Scripture reading: Psalm 32

 

I began praise with a call to worship from Psalm 32. This psalm speaks about the need for confession in our lives. By confessing our sins to God, we receive the pleasant relief and joy of His great mercy. The last verse of the psalm speaks of our response to God’s mercy—in great joy for God.

 

I chose this psalm as an opening because I wanted to set our hearts to focus upon what unites us together as a body. It is God’s grace that unites us together through the sacrifice of Christ. Without Christ, there is no unity, because there is no forgiveness of our sins. One of the great blessings of Christ is the removal of hostility between people caused by sin.

 

Song 1: Grace Alone

 

This song has been the theme song for our series through Ephesians. It speaks greatly about how the grace of God is our center for everything. It enables us to run this race together towards God. And God’s grace is bestowed upon us through the sacrifice of His Son, Jesus Christ.

 

I opened the set with this song because it wrapped up everything taught in Ephesians 1–3. It provided a great theological foundation for the topic of unity in Ephesians 4.

 

Song 2: He Will Hold Me Fast

 

I prayed about this one for a while. This song had been on my heart for a while and I loved singing it. It speaks of how our salvation is held not by our own strength but by the faithfulness of Christ. I ultimately decided on this song because I wanted to remind us that our unity is not held together by our own work. It is held together by Christ. Christ is our cornerstone. He is our identity. He is the head of our union. I took a minute to explain this to the fellowship before singing the song.

 

Song 3: My Worth Is Not In What I Own / Take My Life

 

I meditated over Ephesians 4:1-6 for a day, just trying to think through the central implication and application of this passage. After mulling over the verses, verse 2 jumped out to me. The passage speaks about how our unity is defined by our humility, gentleness, and patience. In other words, in order to walk in unity with one another, we must constantly look to serve others above ourselves.

 

Therefore, I went to find two songs that put us in a position of humility. I thought these two songs fitted well to create that attitude. The first song reminded us that our worth is always and only in Christ alone. It moved our eyes away from our own success to the benefit of the body of Christ. The second song simply applied the attitude of humility to prayer. Our lives are no longer our own but instead they are an offering to God.

 

(Side note: For this song, I used the Chris Tomlin version. However, because I personally find the added chorus of this version hard to sing, I decided to take it out.
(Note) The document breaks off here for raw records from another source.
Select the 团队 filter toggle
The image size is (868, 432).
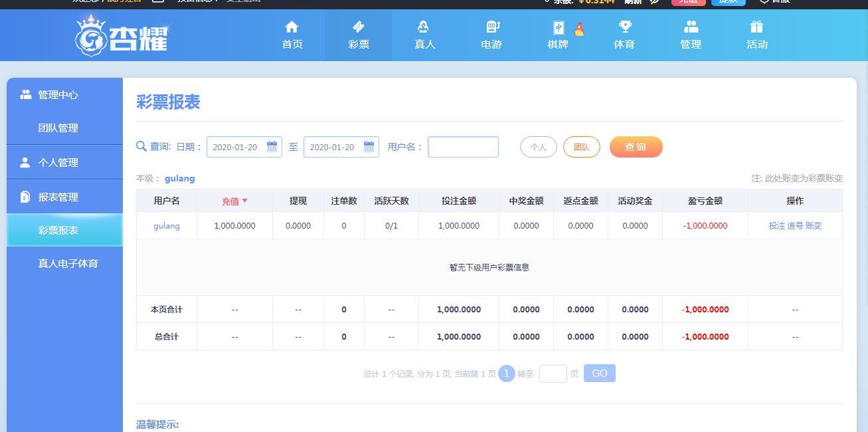point(581,147)
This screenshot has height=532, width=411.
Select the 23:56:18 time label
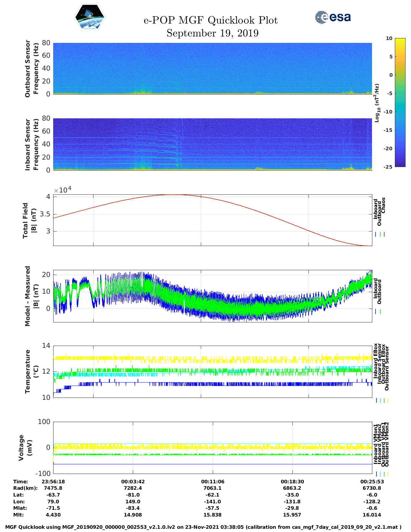click(x=53, y=481)
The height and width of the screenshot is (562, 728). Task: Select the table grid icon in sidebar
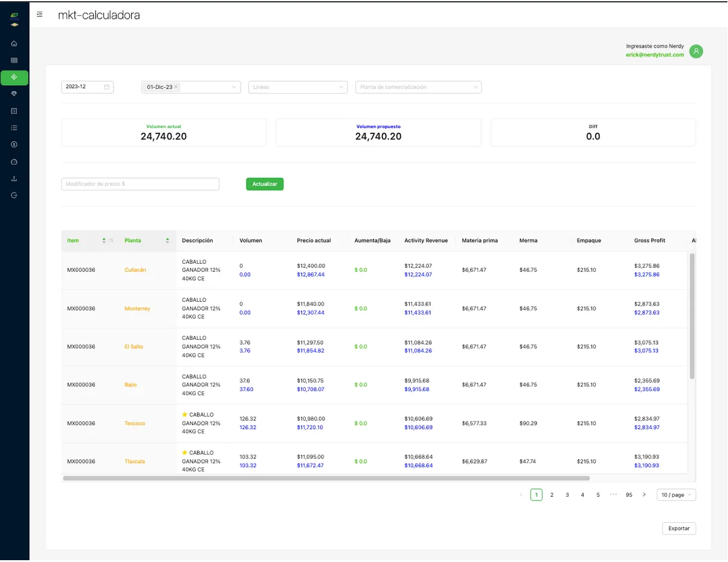tap(14, 60)
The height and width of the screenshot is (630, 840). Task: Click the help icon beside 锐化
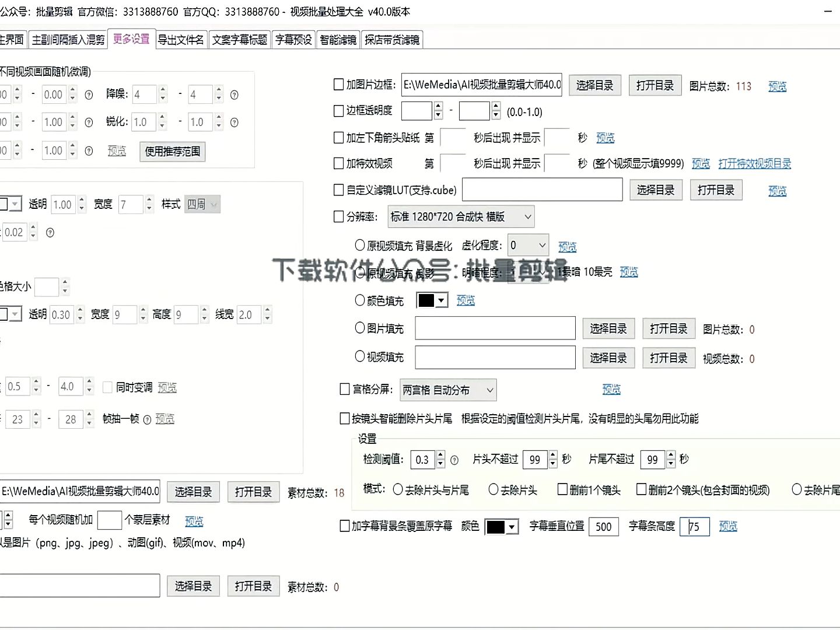pos(234,123)
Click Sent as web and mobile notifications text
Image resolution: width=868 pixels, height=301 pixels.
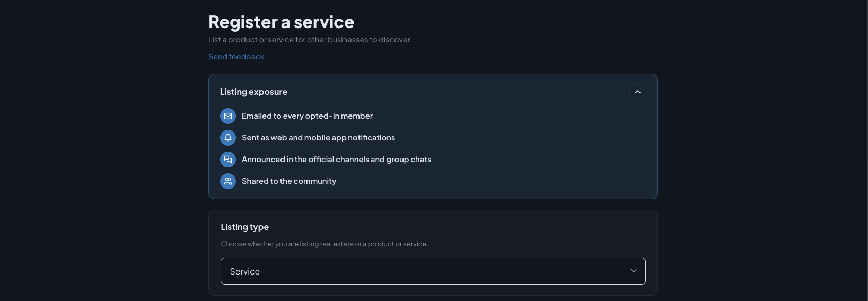tap(318, 138)
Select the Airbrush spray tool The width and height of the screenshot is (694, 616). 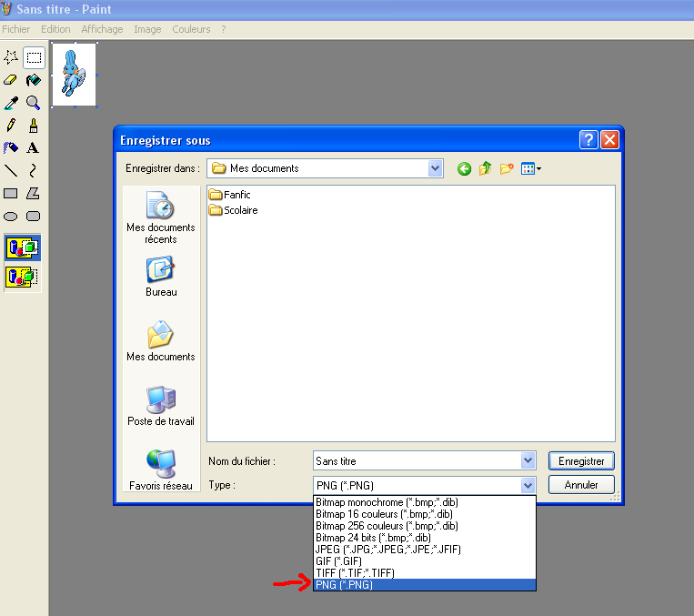[11, 147]
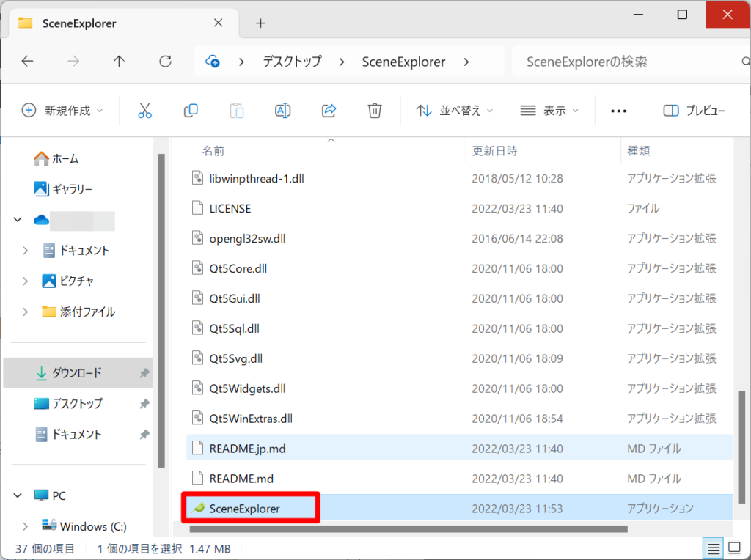This screenshot has width=751, height=560.
Task: Rename the file via the rename icon
Action: pyautogui.click(x=282, y=110)
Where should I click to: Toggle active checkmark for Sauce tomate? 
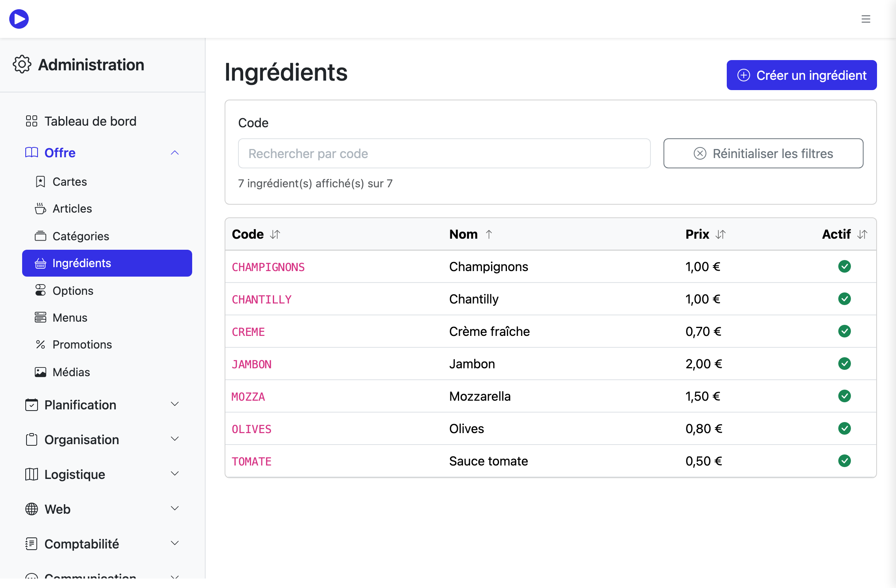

While it’s a great chorus, I didn’t want to distract the congregation with my inability to sing the right notes.)

 

Song 4: The Stand (Chorus only)

 

I mainly put this in here because I wanted to end my opening set with a chorus. I like The Stand, but I don’t like leading the entire song for worship. I feel like the lyrics of the verses don’t really make logical sense and the melody isn’t intuitive for congregational singing. But the chorus is great! It works well as a response song to a deep theological truth. Given how theological my previous songs were, I think a simple chorus like The Stand was a great way to end the opening set.

 

Closing song: O Church Arise

 

After the sermon, I decided to use this song to wrap up the central idea of the message. O Church Arise really captured the entirety of Ephesians 4–6. It speaks of the church rising together as one against the evils of this world. That really is the purpose of the church: To stand strong for the gospel, as one body in Christ alone. And most importantly, to remember that our strength is drawn from God.